魏郡有些偏僻,不算繁華,驛館長久失修,床榻上有一股濃重的發黴味。
謝玹顯然無法忍受宿在髒亂的環境中,趕在入夜前,領著容娡乘車前往附近的客舍。
魏郡何曾有過謝玹這般矜貴氣度的人物,掌櫃滴溜溜的掃視他們的衣著,明白他們出身顯貴,殷勤地迎上前:“貴人要幾間房?”

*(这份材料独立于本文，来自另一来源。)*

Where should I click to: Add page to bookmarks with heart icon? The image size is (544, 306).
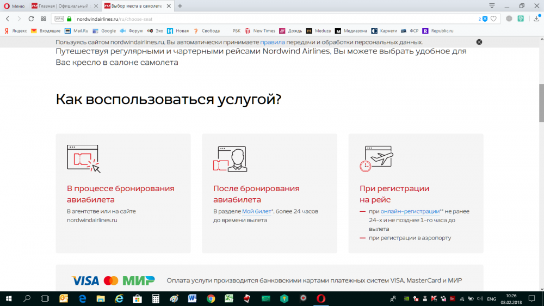pyautogui.click(x=493, y=19)
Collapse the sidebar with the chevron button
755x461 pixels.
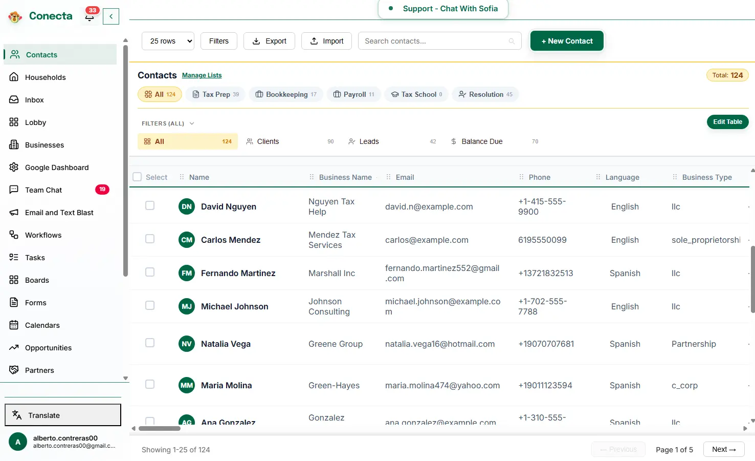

謝玹尚未開口,跟在他身後的容娡便忙道:“兩間上房。”
謝玹側目,似笑非笑地瞥她一眼:“一間。”
掌櫃面上帶笑,不動聲色的觀察他們片刻,斷定這是小夫妻之間使性子呢。
他見怪不怪,沉吟一陣,聽從謝玹的意思,給了他們一間上房,賠笑道:“貴人來得巧,剛好只有一間上房了。”
謝玹淡淡頷首。
容娡心下生疑,見這掌櫃一臉諂媚相,哪裡還不明白,這廝是在見風使舵的說鬼話!
她有些憋屈,心裡窩著一團火,卻無可奈何,只得由謝玹牽著她上樓。
不禁有些懷念,許久之前留宿客棧那次,彼時謝玹尚且端方守禮,無論她如何哄騙,都要同她保持距離,不肯與她同住,執意要兩間客房。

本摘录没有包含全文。